INFORMATION GIVEN
/---

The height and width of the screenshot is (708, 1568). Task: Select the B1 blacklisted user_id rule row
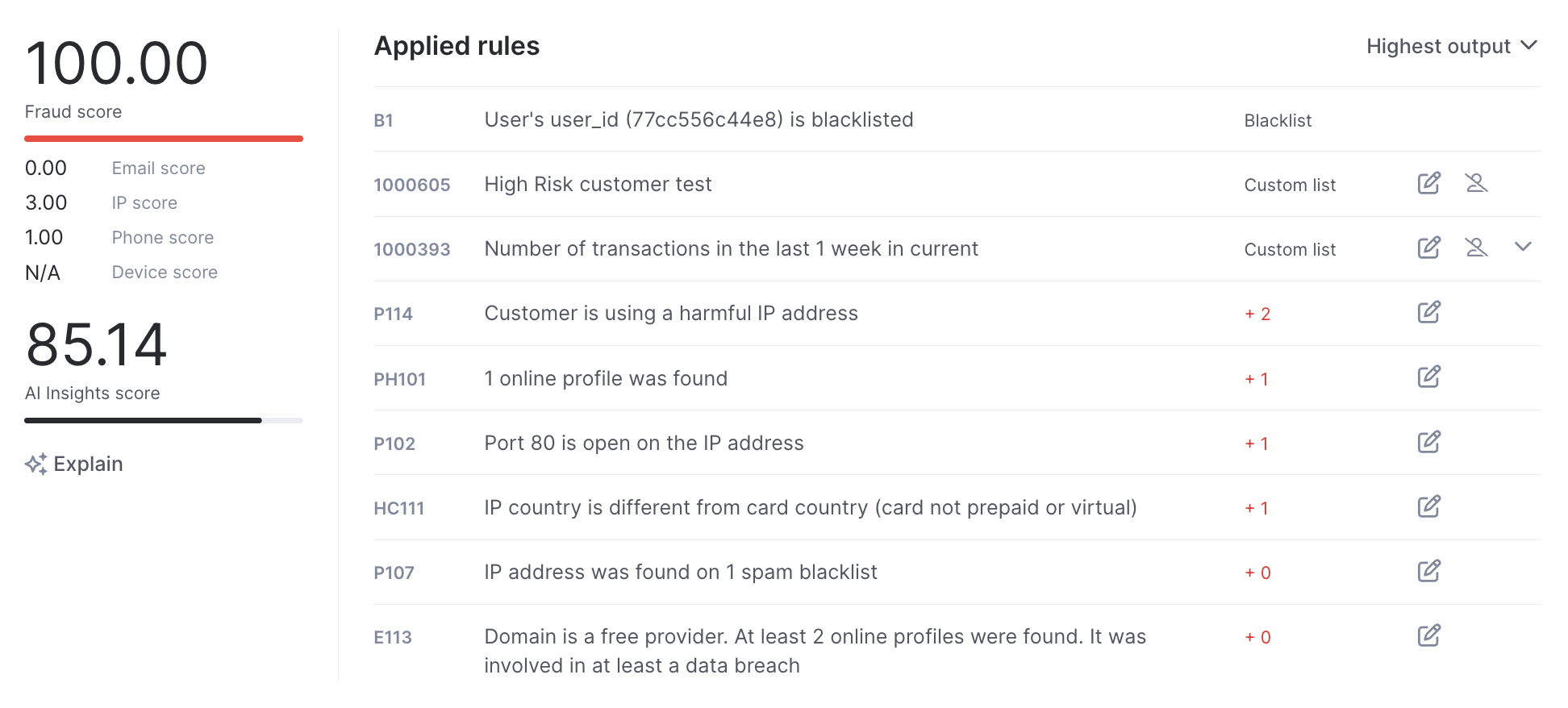click(x=699, y=120)
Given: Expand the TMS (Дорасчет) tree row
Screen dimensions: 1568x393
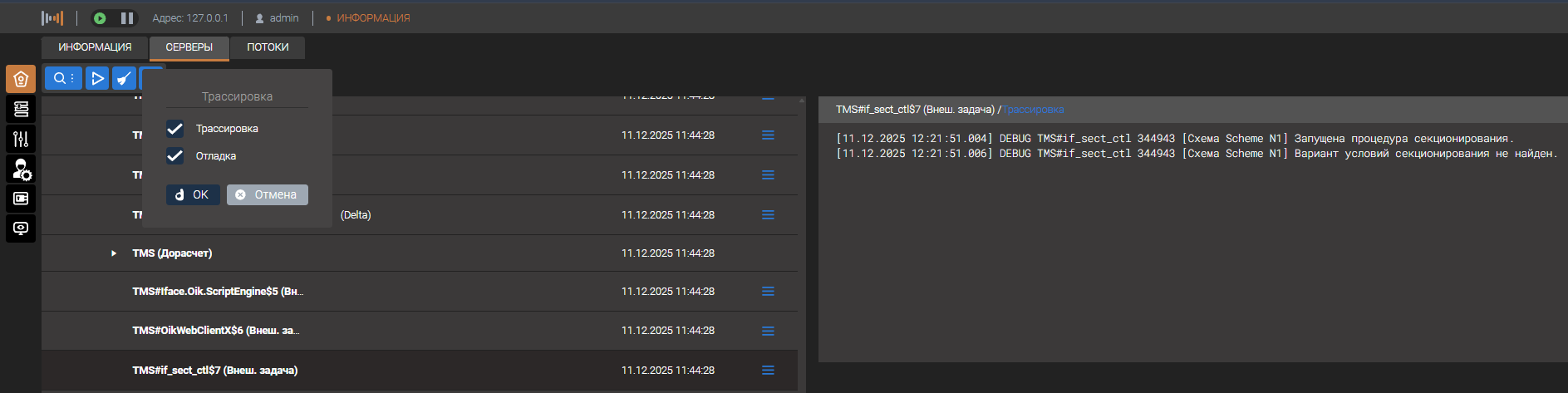Looking at the screenshot, I should [114, 253].
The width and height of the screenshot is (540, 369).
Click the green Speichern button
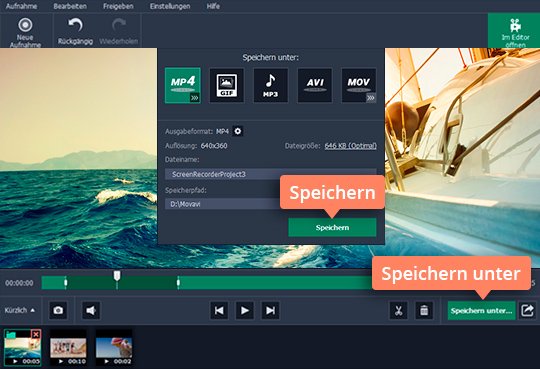click(x=332, y=227)
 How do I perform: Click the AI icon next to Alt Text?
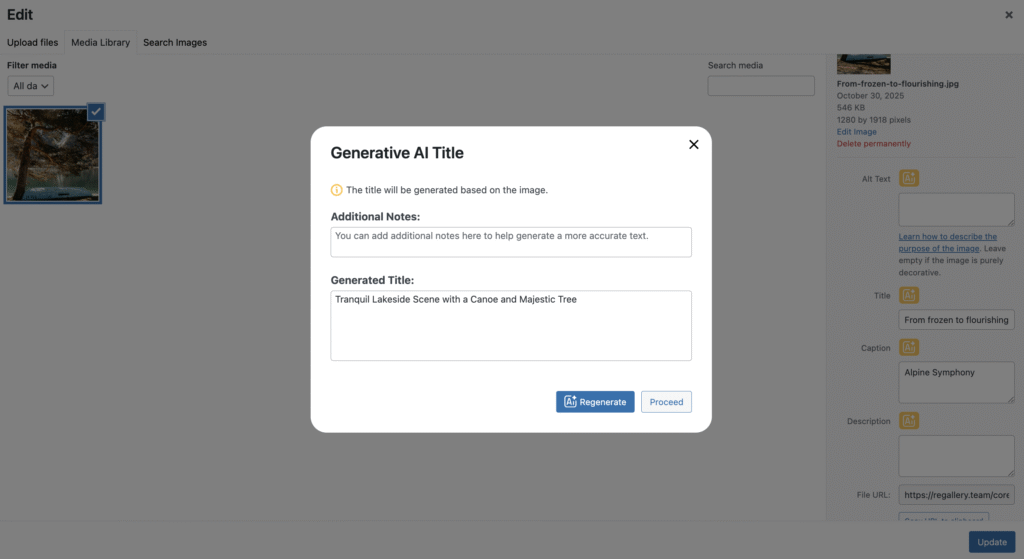tap(909, 178)
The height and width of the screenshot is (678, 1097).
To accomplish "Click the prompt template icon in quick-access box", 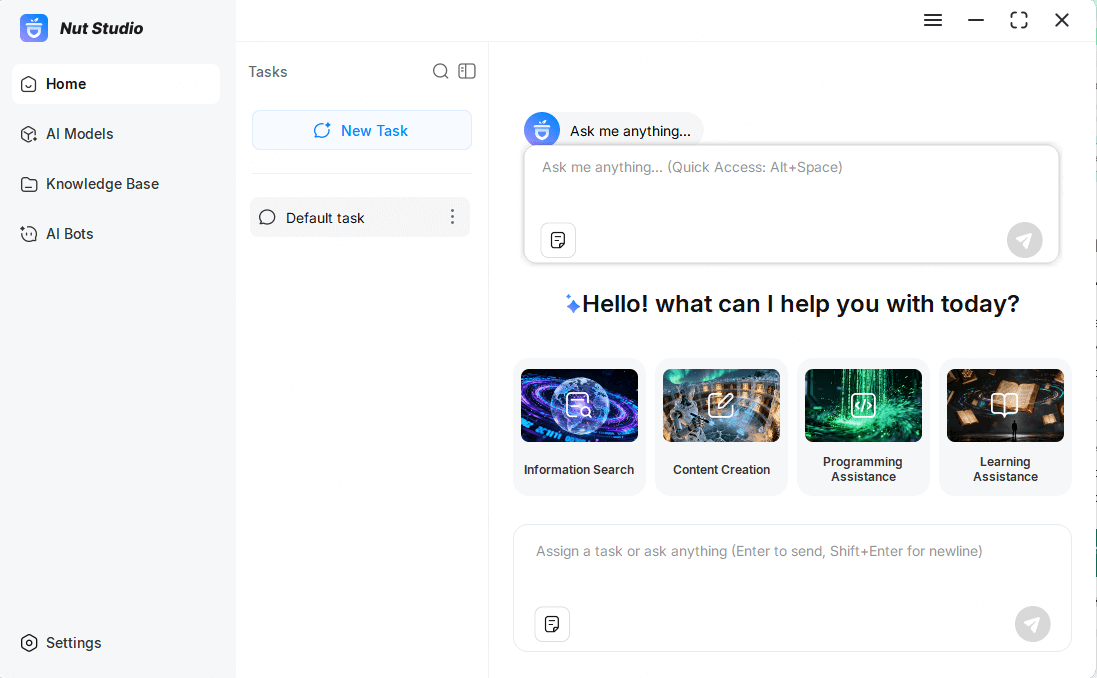I will point(558,240).
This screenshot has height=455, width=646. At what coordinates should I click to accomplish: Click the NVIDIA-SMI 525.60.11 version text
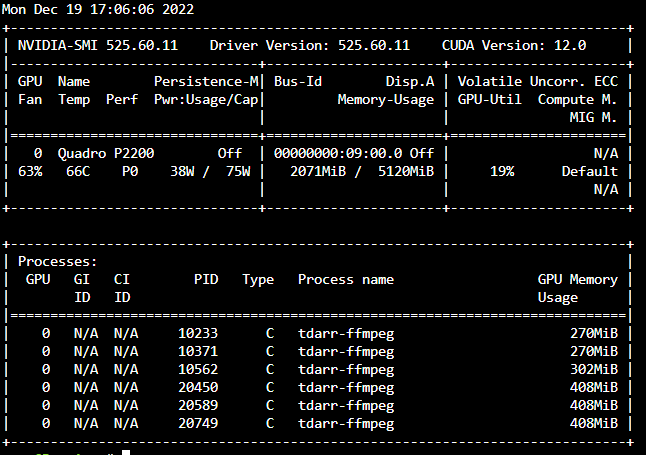(x=98, y=45)
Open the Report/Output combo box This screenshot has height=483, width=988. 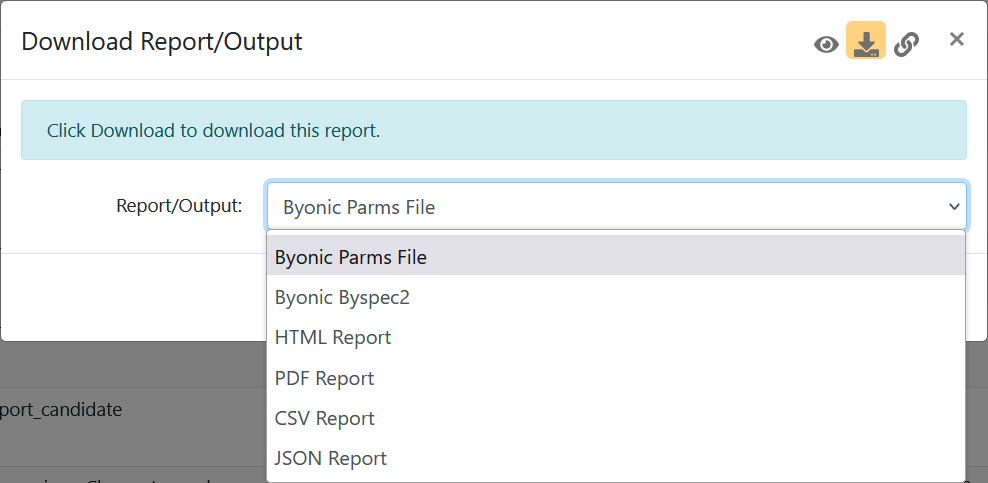click(x=616, y=206)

\---

GIVEN REQUEST
Replace "green" with "blue" and write out the lines from the first one through the line with "tap(909, 178)", keeping everything else the same. Leave the pictures out.

TASK OUTPUT
The height and width of the screenshot is (708, 1568). Task: Select the B1 blacklisted user_id rule row
click(x=699, y=120)
Given: Expand the TMS (Дорасчет) tree row
Screen dimensions: 1568x393
Looking at the screenshot, I should [114, 253].
The width and height of the screenshot is (540, 369).
Click the blue Speichern button
click(x=332, y=227)
 How do I perform: Click the AI icon next to Alt Text?
tap(909, 178)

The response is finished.